╭──
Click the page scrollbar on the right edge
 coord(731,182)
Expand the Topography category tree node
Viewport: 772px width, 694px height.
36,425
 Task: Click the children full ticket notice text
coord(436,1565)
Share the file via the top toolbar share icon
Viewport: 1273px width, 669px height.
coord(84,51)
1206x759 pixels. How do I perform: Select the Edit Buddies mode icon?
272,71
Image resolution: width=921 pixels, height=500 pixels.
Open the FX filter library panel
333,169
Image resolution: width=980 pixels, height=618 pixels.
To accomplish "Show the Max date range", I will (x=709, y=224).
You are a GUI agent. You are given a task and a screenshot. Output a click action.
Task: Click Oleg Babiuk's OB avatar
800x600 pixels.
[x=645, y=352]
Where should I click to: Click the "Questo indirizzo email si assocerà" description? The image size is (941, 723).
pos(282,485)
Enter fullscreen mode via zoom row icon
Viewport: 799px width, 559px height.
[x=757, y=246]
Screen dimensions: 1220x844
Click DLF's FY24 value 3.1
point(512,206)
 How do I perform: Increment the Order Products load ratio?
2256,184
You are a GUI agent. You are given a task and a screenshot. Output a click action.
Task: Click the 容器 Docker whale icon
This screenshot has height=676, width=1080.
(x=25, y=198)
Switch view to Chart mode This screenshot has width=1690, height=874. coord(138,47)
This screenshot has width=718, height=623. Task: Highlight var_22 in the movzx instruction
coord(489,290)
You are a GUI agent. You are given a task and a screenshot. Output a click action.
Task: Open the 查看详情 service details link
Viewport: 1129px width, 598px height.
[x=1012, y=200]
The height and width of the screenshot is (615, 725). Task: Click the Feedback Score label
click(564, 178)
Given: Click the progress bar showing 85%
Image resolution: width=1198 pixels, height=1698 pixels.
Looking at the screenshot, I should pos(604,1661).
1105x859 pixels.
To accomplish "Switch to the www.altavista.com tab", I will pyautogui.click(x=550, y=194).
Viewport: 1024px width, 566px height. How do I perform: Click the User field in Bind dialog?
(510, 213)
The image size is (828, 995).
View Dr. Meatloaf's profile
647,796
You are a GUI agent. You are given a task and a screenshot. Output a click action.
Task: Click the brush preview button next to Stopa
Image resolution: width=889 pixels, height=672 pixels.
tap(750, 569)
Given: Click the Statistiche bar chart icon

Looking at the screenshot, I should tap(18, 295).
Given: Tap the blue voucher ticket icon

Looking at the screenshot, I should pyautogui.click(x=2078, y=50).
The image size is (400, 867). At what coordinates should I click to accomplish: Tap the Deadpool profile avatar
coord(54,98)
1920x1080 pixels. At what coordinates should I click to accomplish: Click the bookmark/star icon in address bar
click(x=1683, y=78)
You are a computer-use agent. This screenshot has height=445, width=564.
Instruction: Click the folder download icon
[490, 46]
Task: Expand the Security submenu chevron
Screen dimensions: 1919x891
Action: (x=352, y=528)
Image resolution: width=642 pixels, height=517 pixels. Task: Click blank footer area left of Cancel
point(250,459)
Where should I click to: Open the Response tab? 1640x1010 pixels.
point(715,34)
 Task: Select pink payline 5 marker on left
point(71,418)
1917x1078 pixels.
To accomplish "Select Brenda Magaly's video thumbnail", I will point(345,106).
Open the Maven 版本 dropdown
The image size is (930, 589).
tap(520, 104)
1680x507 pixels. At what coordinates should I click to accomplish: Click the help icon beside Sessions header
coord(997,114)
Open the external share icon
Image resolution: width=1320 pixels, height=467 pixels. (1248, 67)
╰──
#### REQUIRED ACTION:
Report how many lines of the entries above contain "Switch", and give no other output.

#### TASK RESPONSE:
2